>>>

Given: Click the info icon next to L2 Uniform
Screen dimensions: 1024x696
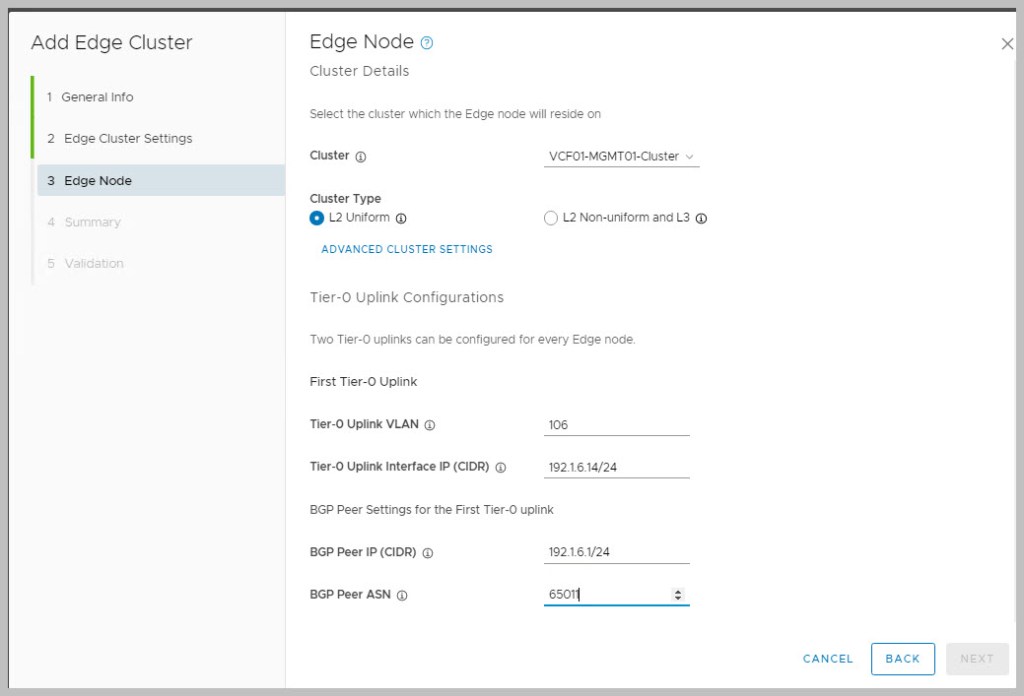Looking at the screenshot, I should tap(401, 218).
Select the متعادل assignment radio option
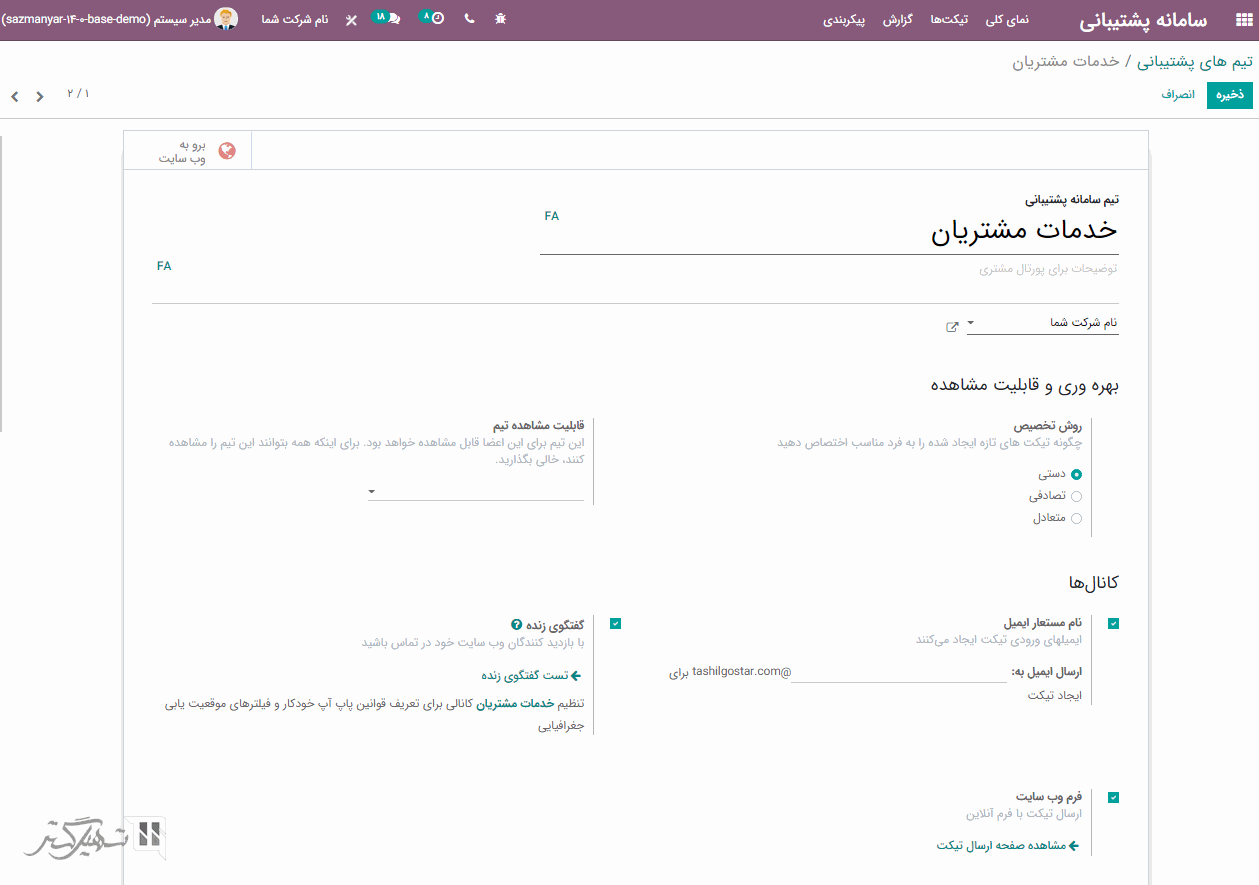The image size is (1259, 885). coord(1076,518)
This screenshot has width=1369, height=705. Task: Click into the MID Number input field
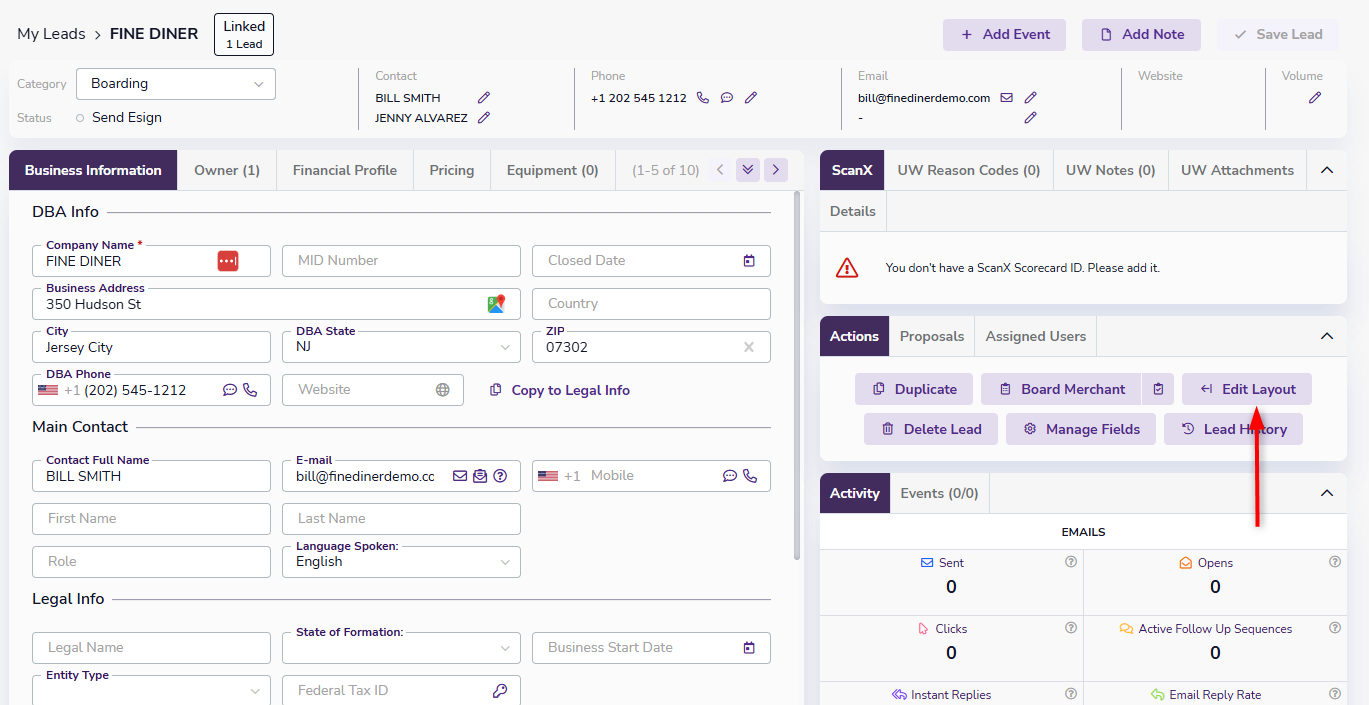(401, 261)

<<<

**REQUIRED ACTION**: In the data above, the line containing "Select the متعادل assignment radio option" and all lines after it are to be reproduced exactly, leaving out the pictures.

**TASK SOLUTION**:
Select the متعادل assignment radio option
The image size is (1259, 885). coord(1076,518)
This screenshot has width=1369, height=705. Task: Click into the MID Number input field
(401, 261)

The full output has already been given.